A Pilot Sentinel Surveillance System for Drug Use by Drivers in Crashes—Lessons Learned and Recommendations
This research brief describes the pilot testing, related lessons learned, and barriers encountered in the development and implementation of a sentinel surveillance system for drug use by drivers in crashes.
March 2021
Suggested Citation
Abstract
Introduction
Impaired driving continues to be a significant source of injury, death, and financial burden on society. Alcohol-impaired driving alone accounts for one-third of traffic deaths. Unlike alcohol, however, the prevalence of non-alcohol drugs among drivers remains relatively unknown. With the legalization of marijuana, emergence of the opioid epidemic, and results from National Roadside Surveys, it has become increasingly clear that there is a strong societal need to quantify the scope of drugged driving and its associated negative consequences. Unfortunately, the numerous publicly available traffic databases are notoriously flawed for assessing drugged driving. In 2018, the AAA Foundation commissioned a study to assess the feasibility of developing a sentinel surveillance system for drug use by drivers in crashes. Optimal standards for a database that could form a nationwide sentinel surveillance system were identified and included. Trauma center–related data was ultimately deemed to be the most feasible and viable approach for the development and creation of a sentinel surveillance system. The second phase of this project entailed pilot testing the implementation of this sentinel surveillance system at two trauma centers. This brief describes the pilot test, related lessons learned, and barriers encountered in the development and implementation of such a surveillance system. Additionally, a guidebook on how to implement a sentinel surveillance system for drug use by drivers in crashes was developed.
Key Findings
Methodology
For the pilot testing phase, two Level I trauma centers were recruited: Carilion Roanoke Memorial Hospital (CRMH) in Roanoke, VA, and Wake Forest Baptist Health Medical Center (WFMC) in Winston-Salem, NC. A small number of designated personnel available to work on the pilot study at each trauma center underwent training. These designated sentinel personnel were responsible for acquiring the blood specimens and associated information prior to de-identifying and storing the specimen for future shipment.

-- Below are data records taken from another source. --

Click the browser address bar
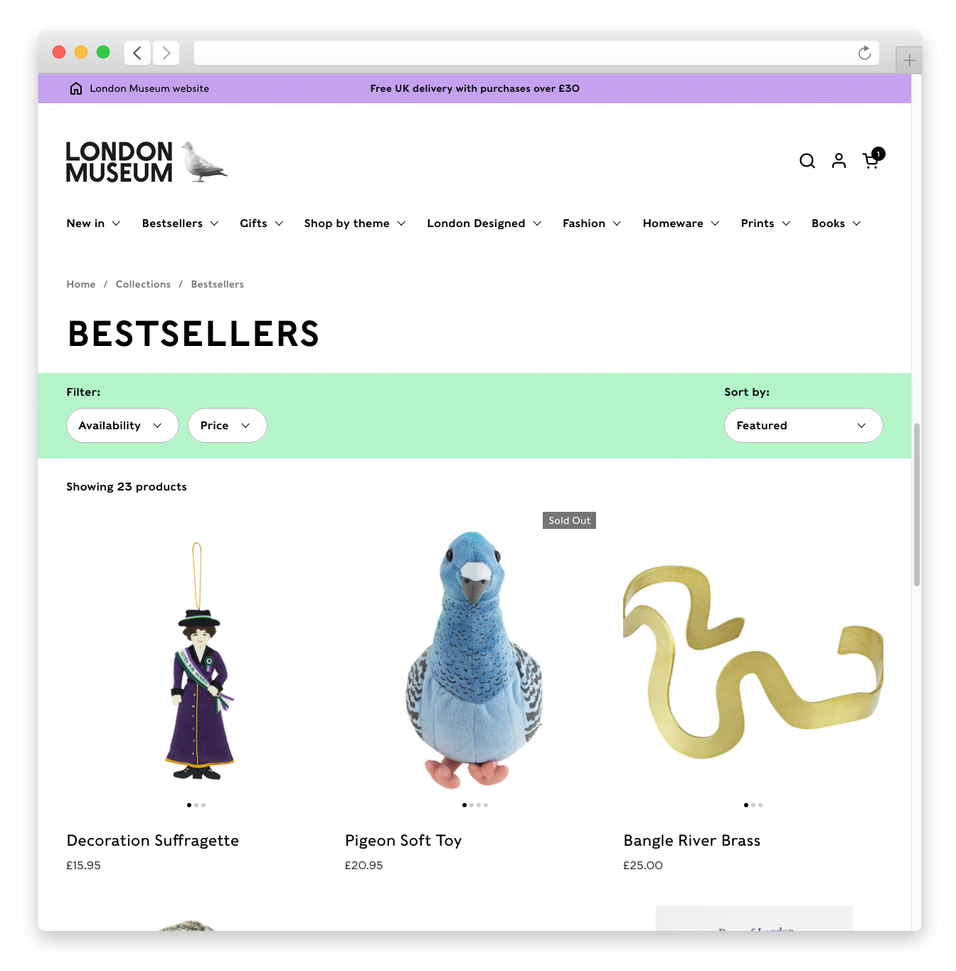This screenshot has height=971, width=956. tap(525, 53)
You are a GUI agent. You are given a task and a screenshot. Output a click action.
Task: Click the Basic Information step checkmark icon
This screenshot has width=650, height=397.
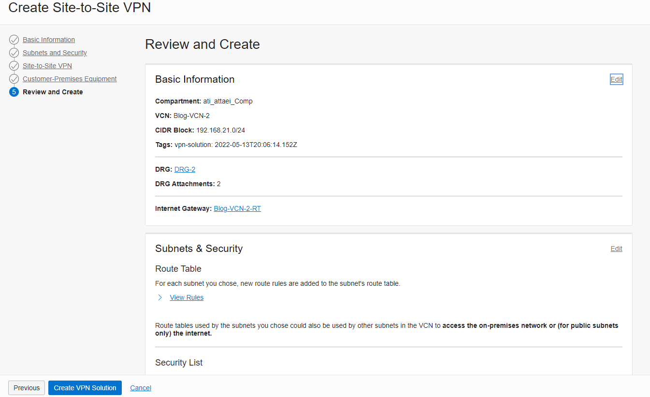click(x=14, y=40)
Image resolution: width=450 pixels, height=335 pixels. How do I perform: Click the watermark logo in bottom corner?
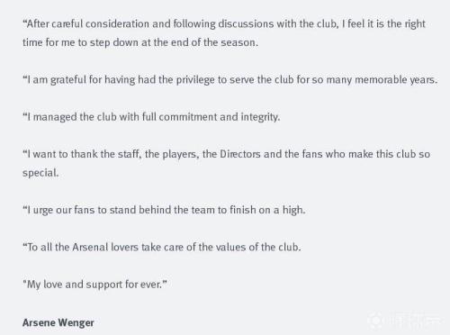tap(375, 320)
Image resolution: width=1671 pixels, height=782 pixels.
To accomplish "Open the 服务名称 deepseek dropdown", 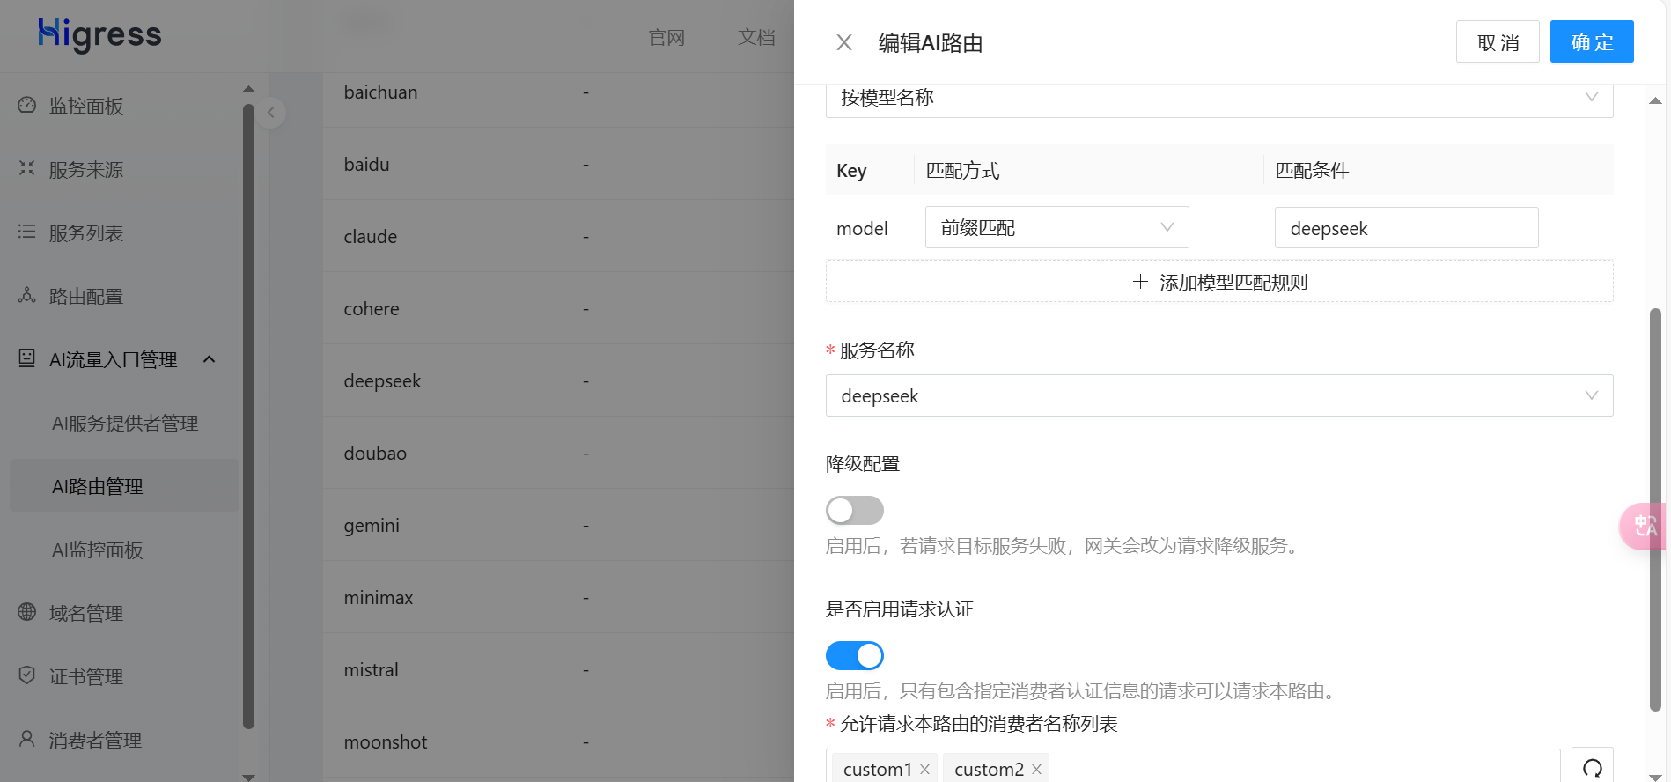I will click(x=1218, y=395).
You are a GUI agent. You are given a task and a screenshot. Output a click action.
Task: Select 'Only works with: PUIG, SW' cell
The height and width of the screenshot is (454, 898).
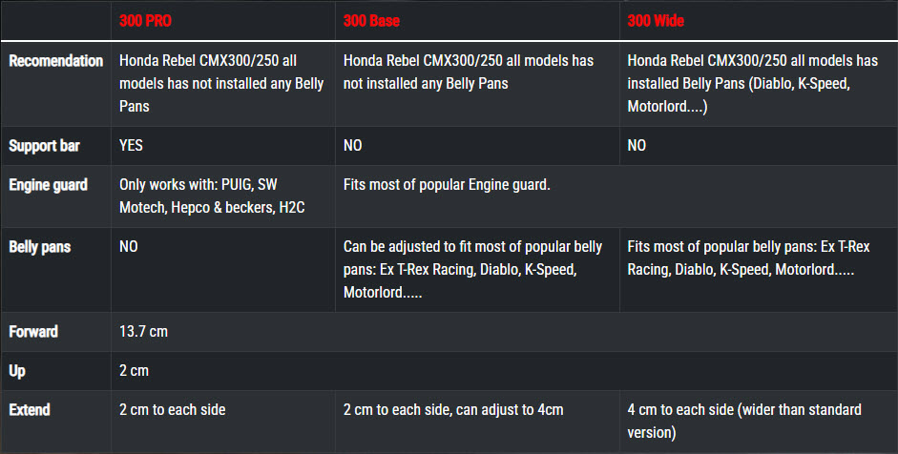coord(212,196)
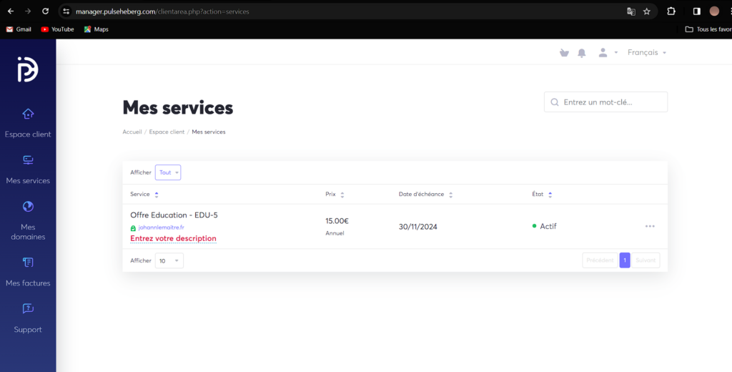Navigate to Mes domaines in sidebar

28,220
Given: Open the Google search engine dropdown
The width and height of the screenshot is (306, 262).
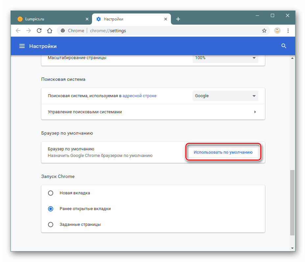Looking at the screenshot, I should [225, 96].
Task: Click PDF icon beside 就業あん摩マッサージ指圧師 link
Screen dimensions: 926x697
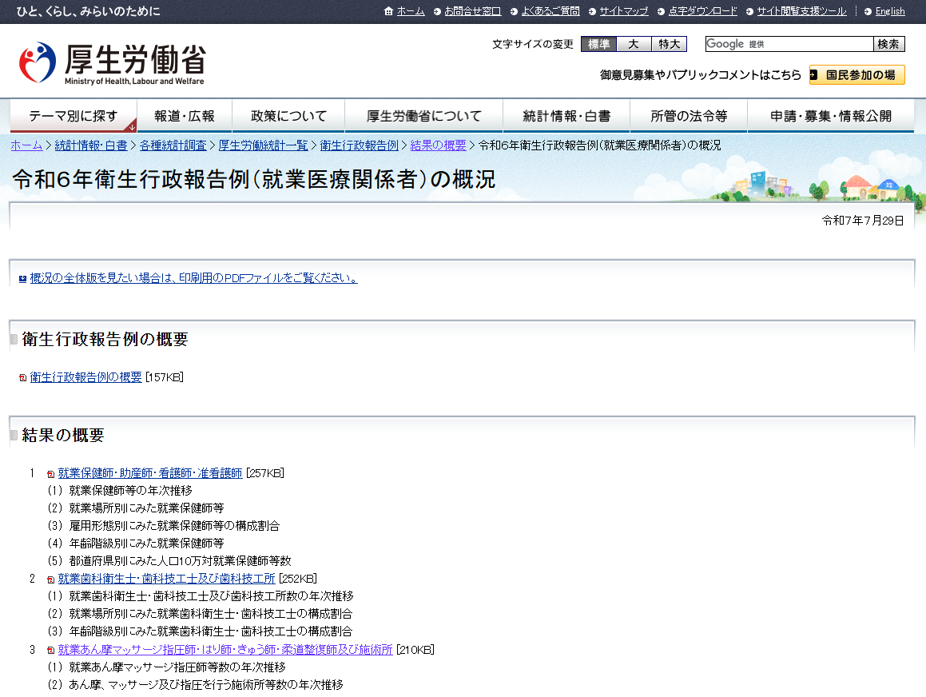Action: point(51,651)
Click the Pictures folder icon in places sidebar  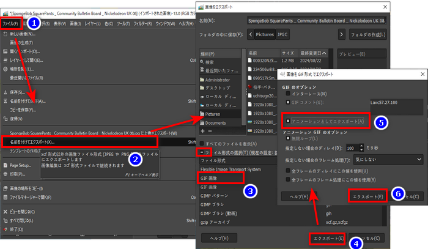pyautogui.click(x=201, y=114)
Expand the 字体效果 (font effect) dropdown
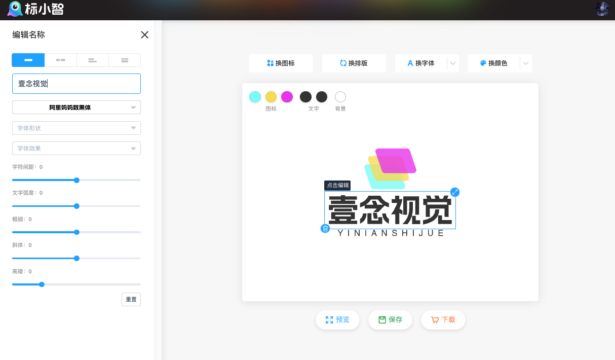Image resolution: width=615 pixels, height=360 pixels. (76, 148)
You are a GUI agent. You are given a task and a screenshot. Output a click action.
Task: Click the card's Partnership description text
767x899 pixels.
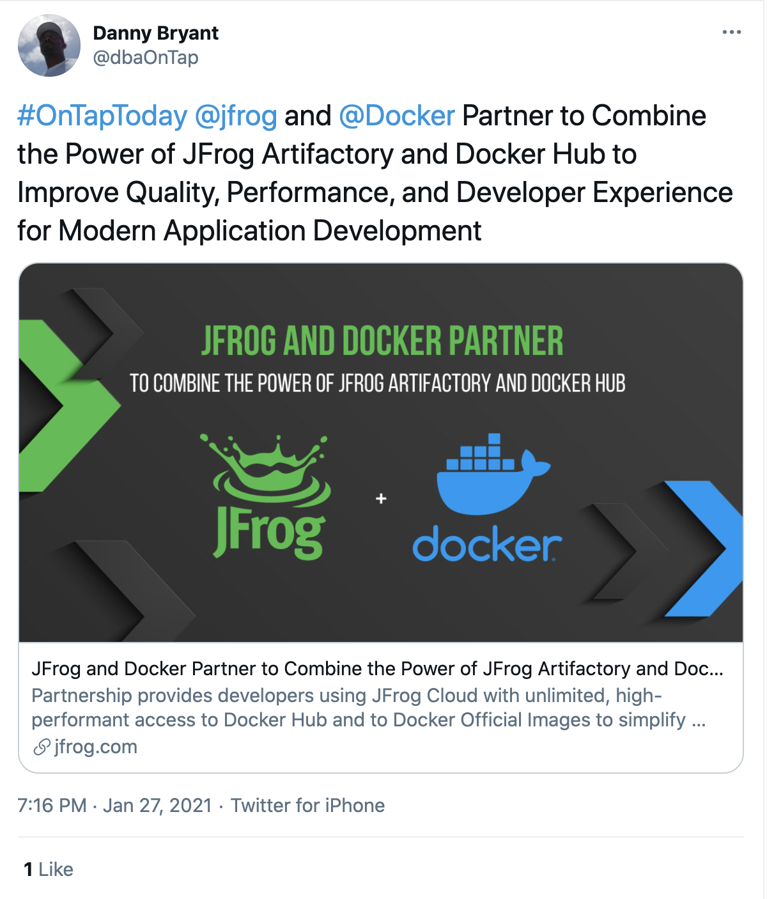[368, 708]
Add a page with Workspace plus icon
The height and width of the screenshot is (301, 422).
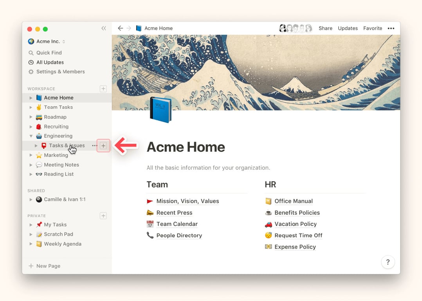click(103, 89)
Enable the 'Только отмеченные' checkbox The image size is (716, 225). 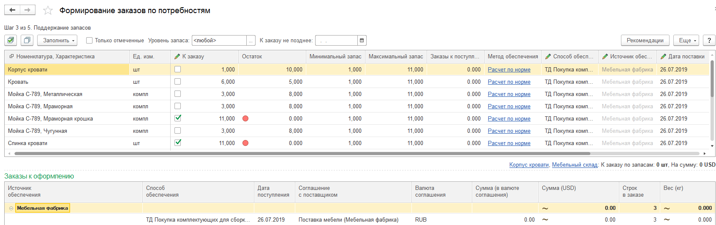[x=89, y=41]
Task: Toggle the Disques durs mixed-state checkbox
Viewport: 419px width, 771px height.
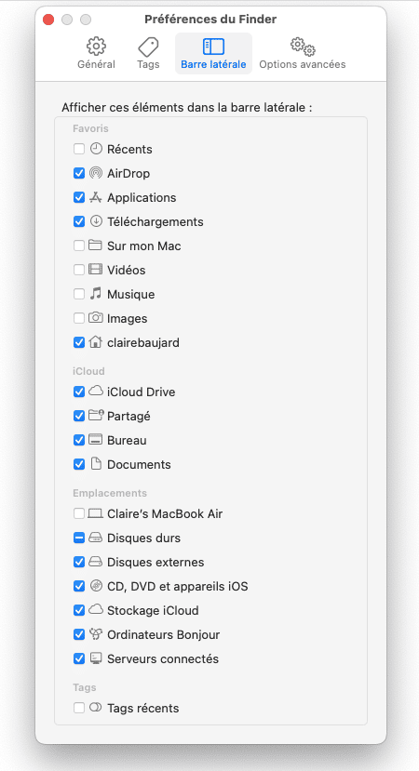Action: click(79, 538)
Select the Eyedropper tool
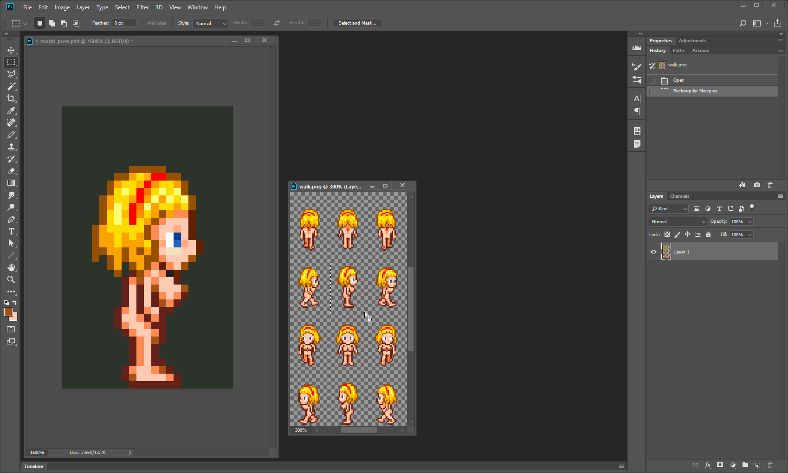 click(11, 110)
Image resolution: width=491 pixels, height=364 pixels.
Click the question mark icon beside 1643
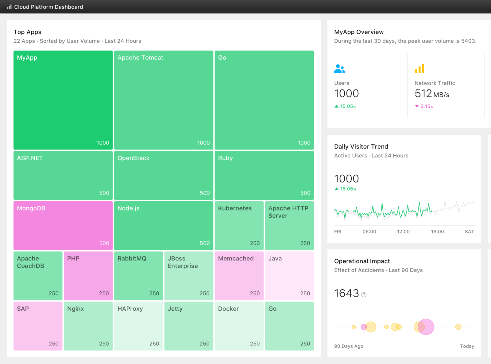point(364,295)
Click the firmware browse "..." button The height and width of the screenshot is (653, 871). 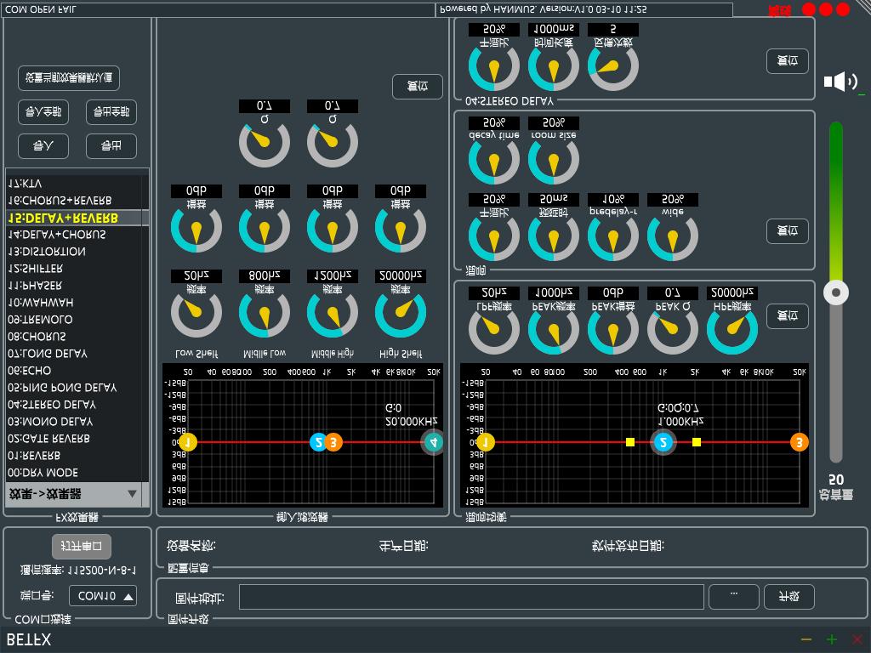click(x=733, y=597)
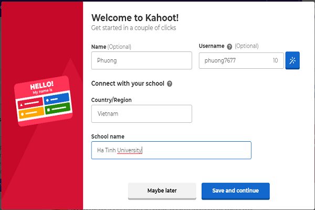This screenshot has width=315, height=210.
Task: Click the Connect with your school heading text
Action: (128, 83)
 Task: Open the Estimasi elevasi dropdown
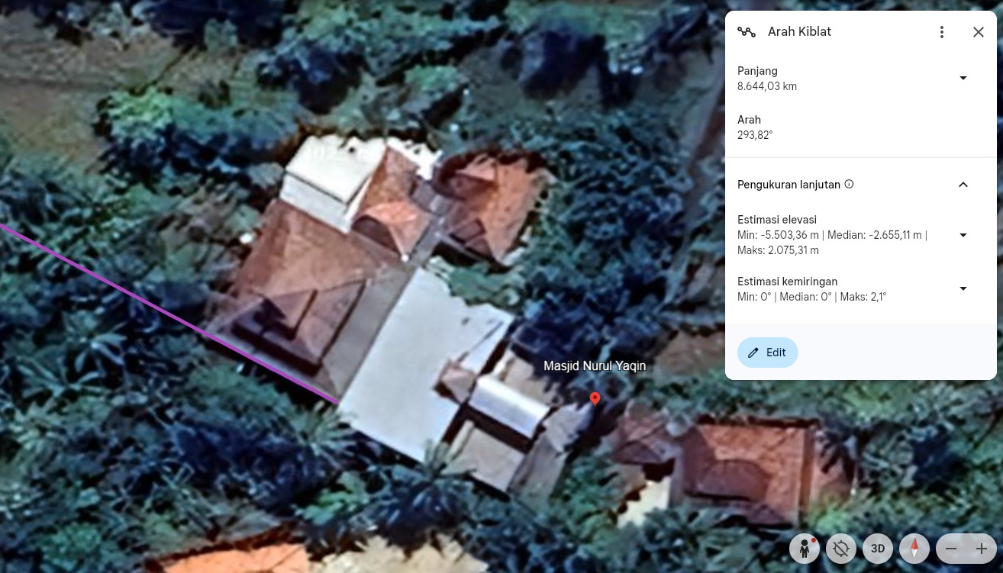963,235
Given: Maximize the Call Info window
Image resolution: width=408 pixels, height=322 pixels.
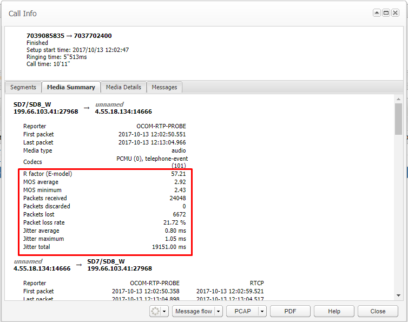Looking at the screenshot, I should point(386,13).
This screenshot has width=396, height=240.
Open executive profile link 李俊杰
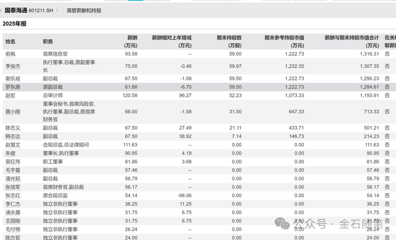click(13, 66)
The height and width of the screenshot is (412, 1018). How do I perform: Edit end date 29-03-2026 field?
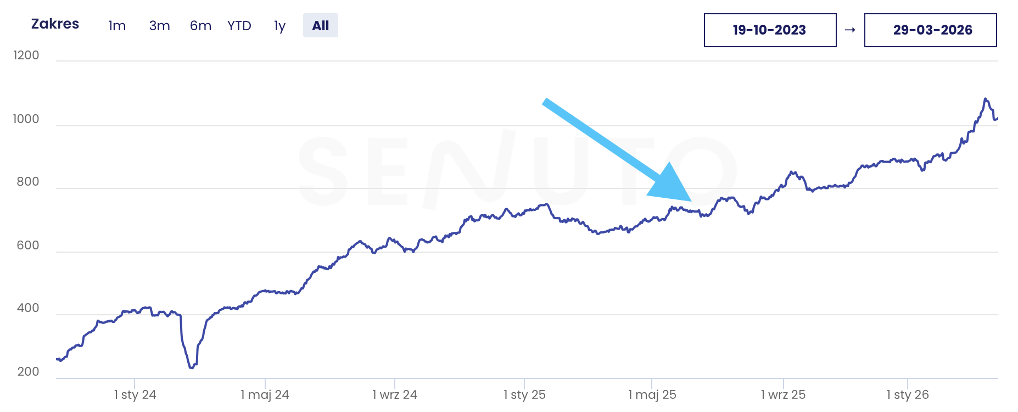[x=930, y=30]
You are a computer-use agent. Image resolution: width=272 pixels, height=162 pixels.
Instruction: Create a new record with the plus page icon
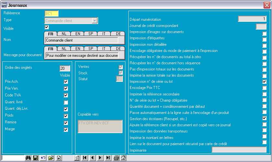pyautogui.click(x=59, y=158)
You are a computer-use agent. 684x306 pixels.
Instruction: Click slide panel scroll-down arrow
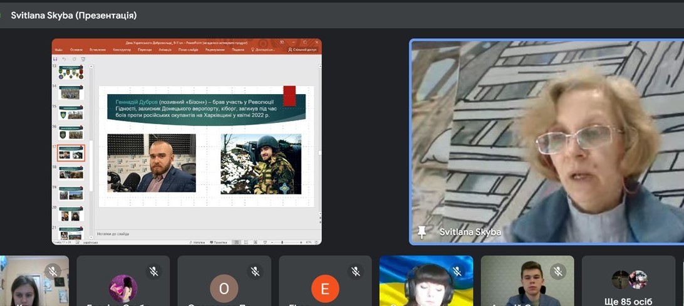pyautogui.click(x=91, y=236)
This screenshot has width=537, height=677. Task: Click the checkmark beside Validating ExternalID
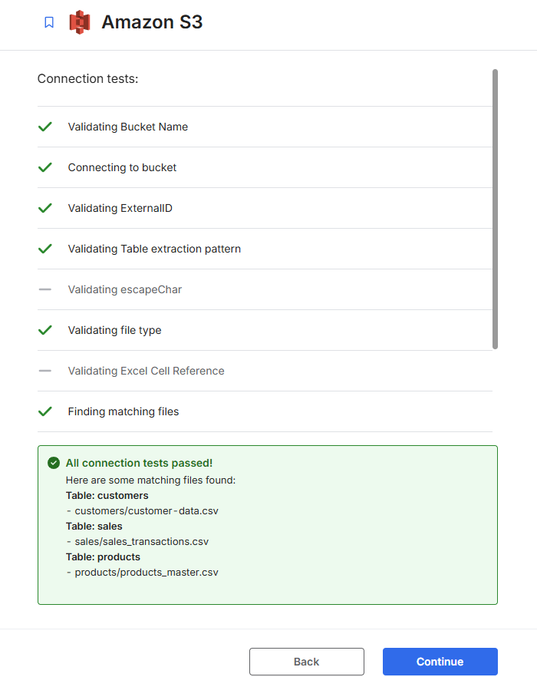[x=45, y=208]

The population of interest in this study were trauma patients identified as a driver involved in a motor vehicle crash (MVC) or a motorcycle crash. Upon arrival at the hospital, as a part of standard care, multiple vials of blood are collected from patients for diagnostics and testing. An additional vial of blood was collected at this time for inclusion in the sentinel surveillance system. Basic information about the patient was also collected at the time the blood specimen was taken after which the specimen was de-identified and stored until it was sent out for comprehensive drug testing. Data were collected from December 2019 through November 2020. However, data collection was put on hold for five months during the COVID-19 pandemic as hospital procedures did not allow research personnel in the trauma bay. An independent toxicology lab was selected to conduct comprehensive testing. This included confirmation testing on blood for alcohol and a broad range of over-the-counter (OTC), prescription, and illicit drugs. These data formed the basis of the sentinel surveillance system.
Results
An implementation guidebook was developed based on the pilot study. These materials articulate the benefits of participation in a sentinel surveillance system, and create an easy, streamlined pathway for trauma centers to participate.
The development and implementation of the pilot sentinel surveillance system at two regional trauma centers highlighted a small number of elements that are crucial for success. Despite the differences between the two pilot sites, the lessons learned provide an invaluable resource for other agencies to build on in order to create a nationwide sentinel surveillance system. The factor that stood out above all others was the importance of effective communication. Establishing an open line of communication early on in the preparation phase, as well as scheduling regular meetings with all stakeholders, is vital for success. The importance of communication also increases as the number of sentinel sites increases.
Additionally, streamlining the data collection and storage process is strongly advised. This reduces the chance of errors and mix-ups, especially at sentinel sites where there are a large number of personnel involved in data collection. The pilot data collection protocol was developed in close collaboration with the principal investigator at each pilot site with some elements tailored specifically to each site to mitigate any sources of potential errors.
One of the benefits of working with trauma centers is the inherent understanding of the value of research and the importance of collecting high-quality data. This makes it easier to argue the case for changing patient procedures or finding workarounds to current procedures in order to collect the required data. The staff and trauma surgeons at these facilities see first-hand the impact of drug-involved driving and have a strong desire to reduce its impact on the surrounding communities and society as a whole; thus, it will likely not be difficult to convince them of the benefits of participating in a sentinel surveillance system for drug use.